VII/XIII. asırda Asya’nın doğu ucundan çıkıp gelen Moğollar bütün Türkistan’ı çiğneyip Mısır dışındaki Orta Doğu’nun da tamamına hâkim oldular ve büyük bir tahribat yaptılar. Ancak bu istîlâ hareketi, onların zulmünden kaçan büyük bir hicret dalgasını da beraberinde getirdi. Türkistan’dan başlayıp Anadolu’da sonlanan bu hicret, orada bir güç teksifini ve sonunda Moğol İstîlâsı sonrasında da bir toparlanışı beraberinde getirdi. Üç asır sonra İran dışındaki bütün Orta Doğu, Balkanlar ve Kuzey Afrika’yı içine alacak olan bu toparlanış; Anadolu’yu güç merkezi hâline getiren hicretlere sebep olan müstevlî Moğolların elbette bilip istedikleri bir husus değildi. Ancak onlar; takdîr-i ilâhînin sevkiyle, yıkmak istedikleri bir medeniyetin yeniden toparlanışına farkında olmadan hizmet ediyorlardı.

Hulâsa; medeniyetlerin doğuş ve yükselişinde, sonradan kahraman ilân edilen öne çıkmış/çıkarılmış fertlerden ziyade, o medeniyeti oluşturan şartlar rol oynar. Fertler ya o şartların sevkiyle ve rüzgârıyla veya onların oluşturduğu fırsatları değerlendirerek bazı başarılar gösterirler. Ekseriyâ sonunda varılacak noktayı bilmeden, hattâ bazen -Moğollar örneğinde olduğu gibi- tam aksini istedikleri hâlde o noktaya varmaya yarayacak hizmetlerde bulunurlar. Bütün bunların böyle olmasını, şartlar hazırlayıp temin eder. İdrak ve şuura sahip olmayan şartlar, elbette kendiliklerinden kâh doğuya kâh batıya yönelmemektedir.

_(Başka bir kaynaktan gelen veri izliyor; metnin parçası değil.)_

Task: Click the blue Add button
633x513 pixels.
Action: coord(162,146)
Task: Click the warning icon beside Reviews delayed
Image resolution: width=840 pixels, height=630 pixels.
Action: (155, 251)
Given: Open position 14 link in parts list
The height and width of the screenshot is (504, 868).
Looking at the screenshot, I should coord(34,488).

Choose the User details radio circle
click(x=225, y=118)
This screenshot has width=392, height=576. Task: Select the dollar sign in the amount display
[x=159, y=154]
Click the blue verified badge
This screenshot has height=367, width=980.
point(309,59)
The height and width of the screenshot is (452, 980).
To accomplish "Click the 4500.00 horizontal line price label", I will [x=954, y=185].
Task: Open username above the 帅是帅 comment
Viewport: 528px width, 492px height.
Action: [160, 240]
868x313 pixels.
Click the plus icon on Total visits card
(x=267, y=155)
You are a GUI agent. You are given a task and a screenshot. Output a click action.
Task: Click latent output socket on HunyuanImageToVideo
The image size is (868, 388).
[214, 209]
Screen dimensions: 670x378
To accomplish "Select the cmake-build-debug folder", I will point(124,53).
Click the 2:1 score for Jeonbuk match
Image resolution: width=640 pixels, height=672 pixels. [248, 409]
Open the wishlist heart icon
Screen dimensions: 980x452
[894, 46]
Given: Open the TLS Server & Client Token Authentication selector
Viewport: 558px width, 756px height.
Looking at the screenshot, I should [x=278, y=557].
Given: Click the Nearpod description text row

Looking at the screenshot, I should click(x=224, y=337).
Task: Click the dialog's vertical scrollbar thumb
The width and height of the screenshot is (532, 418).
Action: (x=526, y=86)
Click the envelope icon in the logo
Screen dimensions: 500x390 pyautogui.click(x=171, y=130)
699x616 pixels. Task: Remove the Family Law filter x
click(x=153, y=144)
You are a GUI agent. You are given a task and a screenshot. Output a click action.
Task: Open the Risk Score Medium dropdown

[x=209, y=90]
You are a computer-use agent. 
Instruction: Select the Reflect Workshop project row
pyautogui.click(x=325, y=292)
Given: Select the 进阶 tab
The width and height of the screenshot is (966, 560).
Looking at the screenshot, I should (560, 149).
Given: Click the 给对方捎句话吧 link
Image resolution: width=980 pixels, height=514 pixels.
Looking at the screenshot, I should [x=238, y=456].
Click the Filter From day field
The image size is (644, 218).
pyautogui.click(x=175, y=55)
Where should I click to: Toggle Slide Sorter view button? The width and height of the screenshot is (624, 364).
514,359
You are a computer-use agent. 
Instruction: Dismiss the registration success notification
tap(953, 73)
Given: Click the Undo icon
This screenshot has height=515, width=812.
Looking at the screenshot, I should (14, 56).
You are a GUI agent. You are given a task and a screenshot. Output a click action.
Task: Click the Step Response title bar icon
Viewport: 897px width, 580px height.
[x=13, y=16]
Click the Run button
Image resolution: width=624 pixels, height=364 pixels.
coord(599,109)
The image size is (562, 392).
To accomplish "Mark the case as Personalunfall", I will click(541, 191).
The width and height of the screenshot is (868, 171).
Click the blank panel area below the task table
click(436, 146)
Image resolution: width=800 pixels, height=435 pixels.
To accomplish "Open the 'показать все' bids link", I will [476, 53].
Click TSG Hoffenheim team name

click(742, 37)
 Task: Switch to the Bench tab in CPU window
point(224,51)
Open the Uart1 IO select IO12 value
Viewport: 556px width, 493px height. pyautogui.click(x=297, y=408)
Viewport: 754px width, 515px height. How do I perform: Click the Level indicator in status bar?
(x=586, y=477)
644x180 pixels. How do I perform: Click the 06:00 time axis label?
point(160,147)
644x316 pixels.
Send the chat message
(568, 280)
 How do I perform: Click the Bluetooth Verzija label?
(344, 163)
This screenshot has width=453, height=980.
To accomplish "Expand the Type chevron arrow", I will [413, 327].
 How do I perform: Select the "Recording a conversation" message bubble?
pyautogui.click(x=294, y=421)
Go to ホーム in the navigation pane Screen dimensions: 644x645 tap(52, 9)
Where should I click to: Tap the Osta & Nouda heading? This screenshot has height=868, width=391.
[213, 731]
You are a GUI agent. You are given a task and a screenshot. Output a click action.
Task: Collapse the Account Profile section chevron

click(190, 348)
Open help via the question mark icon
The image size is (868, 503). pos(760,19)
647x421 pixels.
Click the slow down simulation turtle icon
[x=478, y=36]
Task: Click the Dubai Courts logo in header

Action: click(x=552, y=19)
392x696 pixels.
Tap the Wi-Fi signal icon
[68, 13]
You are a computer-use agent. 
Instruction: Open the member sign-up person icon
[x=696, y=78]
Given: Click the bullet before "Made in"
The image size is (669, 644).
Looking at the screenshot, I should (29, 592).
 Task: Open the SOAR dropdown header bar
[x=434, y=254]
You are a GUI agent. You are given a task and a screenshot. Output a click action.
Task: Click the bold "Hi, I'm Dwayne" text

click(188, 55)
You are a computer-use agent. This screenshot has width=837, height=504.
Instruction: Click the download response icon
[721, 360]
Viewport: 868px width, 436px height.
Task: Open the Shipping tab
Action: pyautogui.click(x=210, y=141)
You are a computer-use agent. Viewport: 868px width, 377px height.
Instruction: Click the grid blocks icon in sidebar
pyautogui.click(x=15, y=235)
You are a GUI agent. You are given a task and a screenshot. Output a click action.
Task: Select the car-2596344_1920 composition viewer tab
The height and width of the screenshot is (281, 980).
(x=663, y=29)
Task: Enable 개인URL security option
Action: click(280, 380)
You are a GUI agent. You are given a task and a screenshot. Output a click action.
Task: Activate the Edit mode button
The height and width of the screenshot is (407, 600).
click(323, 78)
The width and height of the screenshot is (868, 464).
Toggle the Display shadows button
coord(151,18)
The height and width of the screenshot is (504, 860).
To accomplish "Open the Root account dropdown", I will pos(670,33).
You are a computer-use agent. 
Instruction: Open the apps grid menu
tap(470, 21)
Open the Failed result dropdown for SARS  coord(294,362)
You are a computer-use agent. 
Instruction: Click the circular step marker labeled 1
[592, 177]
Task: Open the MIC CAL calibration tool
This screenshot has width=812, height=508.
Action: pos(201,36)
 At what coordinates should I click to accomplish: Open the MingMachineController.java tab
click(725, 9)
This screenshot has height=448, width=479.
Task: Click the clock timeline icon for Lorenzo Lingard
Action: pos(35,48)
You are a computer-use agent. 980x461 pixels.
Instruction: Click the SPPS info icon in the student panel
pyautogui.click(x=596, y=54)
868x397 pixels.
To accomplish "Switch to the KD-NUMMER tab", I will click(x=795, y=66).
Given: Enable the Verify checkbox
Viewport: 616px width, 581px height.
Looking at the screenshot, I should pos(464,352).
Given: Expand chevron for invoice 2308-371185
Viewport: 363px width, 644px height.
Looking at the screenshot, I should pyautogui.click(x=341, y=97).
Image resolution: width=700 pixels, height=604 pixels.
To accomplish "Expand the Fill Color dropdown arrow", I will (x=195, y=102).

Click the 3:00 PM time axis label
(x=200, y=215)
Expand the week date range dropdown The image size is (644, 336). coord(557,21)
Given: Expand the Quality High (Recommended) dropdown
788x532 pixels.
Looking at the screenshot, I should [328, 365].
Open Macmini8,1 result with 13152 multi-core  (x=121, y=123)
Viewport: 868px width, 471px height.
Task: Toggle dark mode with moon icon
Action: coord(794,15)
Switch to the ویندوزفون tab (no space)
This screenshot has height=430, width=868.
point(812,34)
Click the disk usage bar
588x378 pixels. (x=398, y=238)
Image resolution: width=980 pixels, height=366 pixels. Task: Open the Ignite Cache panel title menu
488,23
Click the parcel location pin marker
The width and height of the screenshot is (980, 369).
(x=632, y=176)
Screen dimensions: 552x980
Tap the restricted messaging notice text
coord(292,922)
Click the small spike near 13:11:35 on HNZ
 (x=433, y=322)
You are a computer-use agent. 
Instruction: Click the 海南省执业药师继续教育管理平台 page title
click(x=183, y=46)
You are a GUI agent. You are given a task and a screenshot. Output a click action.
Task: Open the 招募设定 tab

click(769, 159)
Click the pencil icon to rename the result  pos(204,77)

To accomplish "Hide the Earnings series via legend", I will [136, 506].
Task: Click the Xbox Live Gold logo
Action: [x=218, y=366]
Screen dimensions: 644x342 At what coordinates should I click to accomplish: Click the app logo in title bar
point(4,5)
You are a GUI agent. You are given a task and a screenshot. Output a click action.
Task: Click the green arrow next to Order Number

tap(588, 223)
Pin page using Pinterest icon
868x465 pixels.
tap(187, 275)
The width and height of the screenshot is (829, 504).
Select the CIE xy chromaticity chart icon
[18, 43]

Onlar da, iradesi dışında yaprak bile düşmeyen Allâh’ın ilim ve kudreti dairesindedirler. İslâm dünyası olarak -neredeyse- Moğol İstîlâsı ve müstemleke çağını aratacak sıkıntılı bir devir yaşadığımız bu fevkalâde günlerde, şartların yeni bir istikamet alıp yeni bir yükselişe yol vermesinin arifesinde olduğumuz hissediliyor. Duâ edelim ki şartlar bizim yükselişimizi hazırlasın. Ancak Allah Teâlâ çok âdil olup -müslüman bile olsa- kimseye iltimas geçmez ve hardal tanesi kadar da olsa hiçbir emeği boşa çıkarmaz. Dolayısıyla ancak çabalayıp gayret etmemiz hâlinde, sözünü ettiğimiz şartları bizim istediğimiz mecrâya sevk edecektir. Yazımız boyunca hep şartları öne çıkarıp belirleyici gördüğümüzü fertleri ise; geri plâna attığımızı söyleyecek, itiraz edeceksiniz. Evet; yazımızın başını unutmuş değiliz, kanaatimizi değiştirmiş de değiliz. Yine aynı şekilde düşünüyoruz. Ancak işin püf noktası şurada:

Şartları oluşturup bir doğunun bir batının lehine sevk eden hikmeti yüce Mevlâ, bu sevkin yönünü gelişigüzel belirlemiyor. Hazırlayıp sevk ettiği o şartlara göre, tesirleri yok hükmünde olan fertlerin gayretlerine bakarak belirliyor. O hâlde bize durmak düşer mi? Haydi gayret edelim, çabalayalım ki Mevlâ şartları, bizi teyit edecek şekilde hazırlasın. O’nun gücü her şeye yeter. O ne güzel Mevlâ, ne güzel yardımcıdır!